When Ballet Memphis ended its 2019 season with A Midsummer Night’s Dream, everyone involved knew it was a moment of change. It was the last show for dancer Crystal Brothers, a 23-year veteran of the stage, and for Dorothy Gunther Pugh, the CEO and artistic director who founded the company 30 years ago. But little did they know how much things were about to change. The coronavirus pandemic shuttered Ballet Memphis and other performing arts organizations all over the country, and consigned them to an uncertain future.
That’s why it was lucky that Steve J. Ross and David Goodman decided to film their documentary, A Ballet Season, when they did. The University of Memphis faculty members have created an invaluable portrait of artistic camaraderie and struggle, and a reminder of what we have lost in the past year.

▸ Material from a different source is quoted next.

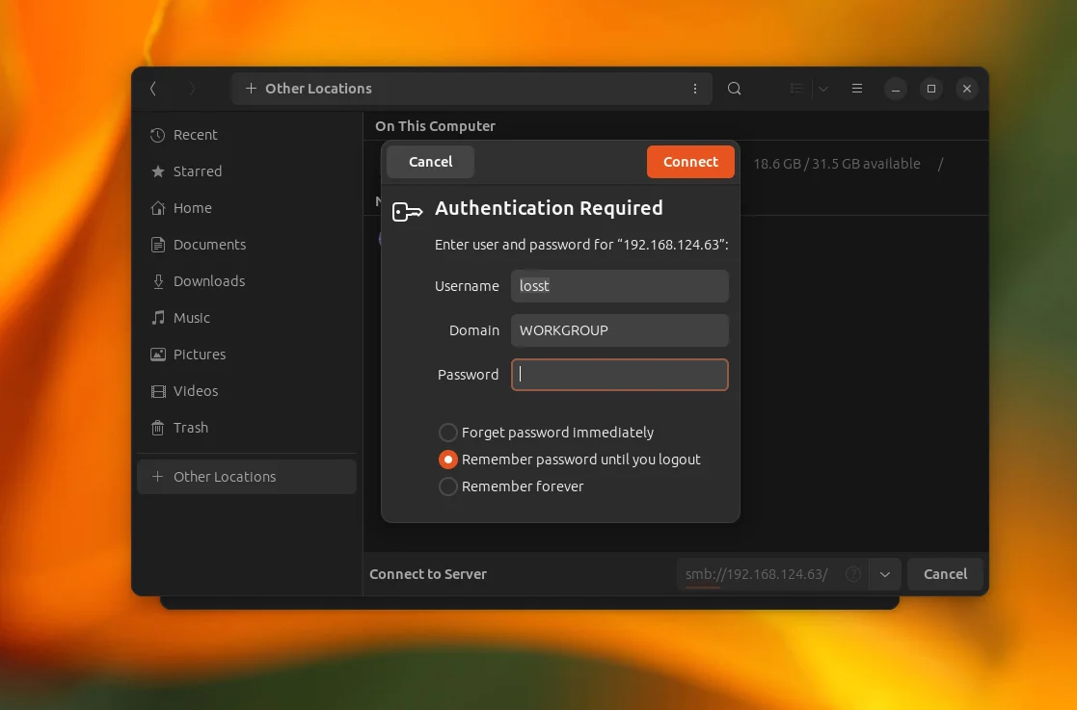Image resolution: width=1077 pixels, height=710 pixels.
Task: Select Remember forever option
Action: (x=448, y=486)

“When we pitched it to Ballet Memphis, neither one of us really knew Dorothy Gunther Pugh very well,” Ross says. “It was her company, but she had a strong group of people surrounding her. The idea was, look, we admire you. We’re not doing some sort of horrific tell-all about the royal family or anything. But at the same time, this would be our film. We want to make a film about a year in the life of a company, and what it means to be a ballet company in all aspects of the word. That they agreed to it was a great act of trust on their part and her part.”
If you go into A Ballet Season looking for diva behavior or backstage drama, you won’t find it. These artists compose a group of disciplined professionals working to make the best shows they can under the constraints of time and budget. Before the company takes to the stage to perform Gisele for a half-full house, Pugh tells the dancers that though there may not be as many people in the audience as they would like, “The ones that bought their tickets, by God, we’re going to give them the best our hearts can do.”
David Goodman says this generosity of spirit is the essence of the company. In the board meeting that opens the film, it is pointed out that Ballet Memphis is the most diverse company in the country. “Something that also drew us to Ballet Memphis was they have a real connection to this city. They put that on the stage, and they’re very intentional in how they do that. They don’t want to feel like, in their own words, a palace dropped into the middle of the city that’s inaccessible.”
Goodman was behind the camera for more than 80 hours as a fly on the wall in the rehearsal hall and meeting rooms, even accompanying the dancers to their annual physicals. “David is a really great observational documentary cinematographer,” Ross says. “Some of the dancers were a little hesitant about this whole process, but after a couple of months, they didn’t even notice.”
“Repeat visits are really the key,” Goodman says. “It was particularly important to be there at the beginning.”
The earned trust pays off with intimate scenes of the dancers and choreographers working on their moves. Revealing the repetition and pain of their process was a big leap for the dancers. “That’s the key to ballet, right? It has to look effortless,” says Ross. “A big part of this film was trying to be with the company for a whole year. Can we grasp this creative process? And I think that’s one of the things about dance is if you’re filming the same thing several times over, you can see that process.”
This is particularly striking late in the film, when Ross and Goodman intercut between rehearsals and performance footage. You can hear Brothers groan in pain as she does a particularly bendy move, then see her repeat the same move onstage with a broad smile on her face. Injury constantly stalks the dancers. By February, everyone is fighting through some kind of pain.
But the show, as always, must go on. The performance sequences are beautiful and compelling. They highlight just how much we have missed in the last year as live performances have been curtailed by the coronavirus. A Ballet Season reminds us of what we had and took for granted — and what can be again.
A Ballet Season airs on WKNO-TV on Friday, March 26th, at 8 p.m. and Sunday, March 28th, at 4 p.m.